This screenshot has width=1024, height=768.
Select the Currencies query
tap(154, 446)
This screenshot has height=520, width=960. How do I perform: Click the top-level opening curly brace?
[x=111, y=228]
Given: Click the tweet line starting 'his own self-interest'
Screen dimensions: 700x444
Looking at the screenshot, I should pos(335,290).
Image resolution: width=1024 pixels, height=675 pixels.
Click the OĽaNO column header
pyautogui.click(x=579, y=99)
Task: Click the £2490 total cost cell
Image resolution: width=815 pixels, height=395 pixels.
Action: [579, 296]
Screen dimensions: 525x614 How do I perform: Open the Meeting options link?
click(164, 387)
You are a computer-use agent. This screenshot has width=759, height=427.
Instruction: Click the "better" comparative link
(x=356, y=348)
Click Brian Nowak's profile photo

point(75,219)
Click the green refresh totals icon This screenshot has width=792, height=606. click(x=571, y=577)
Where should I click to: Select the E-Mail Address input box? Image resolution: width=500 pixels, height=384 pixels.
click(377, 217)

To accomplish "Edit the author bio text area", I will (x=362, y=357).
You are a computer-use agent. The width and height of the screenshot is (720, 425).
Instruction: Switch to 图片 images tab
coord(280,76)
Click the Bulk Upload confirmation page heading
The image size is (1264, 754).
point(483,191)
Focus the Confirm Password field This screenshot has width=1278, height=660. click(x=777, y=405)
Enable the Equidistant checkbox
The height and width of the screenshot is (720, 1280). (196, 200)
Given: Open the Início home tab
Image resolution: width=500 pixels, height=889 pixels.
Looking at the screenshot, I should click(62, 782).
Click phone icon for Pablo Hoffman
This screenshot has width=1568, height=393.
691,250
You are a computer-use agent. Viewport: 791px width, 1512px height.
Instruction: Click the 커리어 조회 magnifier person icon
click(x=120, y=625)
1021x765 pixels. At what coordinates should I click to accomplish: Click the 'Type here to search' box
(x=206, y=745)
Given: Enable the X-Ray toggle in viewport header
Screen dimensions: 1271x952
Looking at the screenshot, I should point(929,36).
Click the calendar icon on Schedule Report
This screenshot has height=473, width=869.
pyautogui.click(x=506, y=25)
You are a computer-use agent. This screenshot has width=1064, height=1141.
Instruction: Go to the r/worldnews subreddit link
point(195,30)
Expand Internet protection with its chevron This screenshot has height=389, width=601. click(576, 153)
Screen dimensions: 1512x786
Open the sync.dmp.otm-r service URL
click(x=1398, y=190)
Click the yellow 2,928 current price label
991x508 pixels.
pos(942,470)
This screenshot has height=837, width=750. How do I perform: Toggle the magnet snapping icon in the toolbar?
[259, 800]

(WORK INSTRUCTION):
Working through the records, copy each line in which the word "agent" appears.

(EXERCISE RESPONSE):
You are a computer-use agent. This screenshot has width=759, height=427.
You are a computer-use agent. The width and height of the screenshot is (720, 425).
You are a computer-use agent. Viewport: 791px width, 1512px height.
You are a computer-use agent. This screenshot has width=1064, height=1141.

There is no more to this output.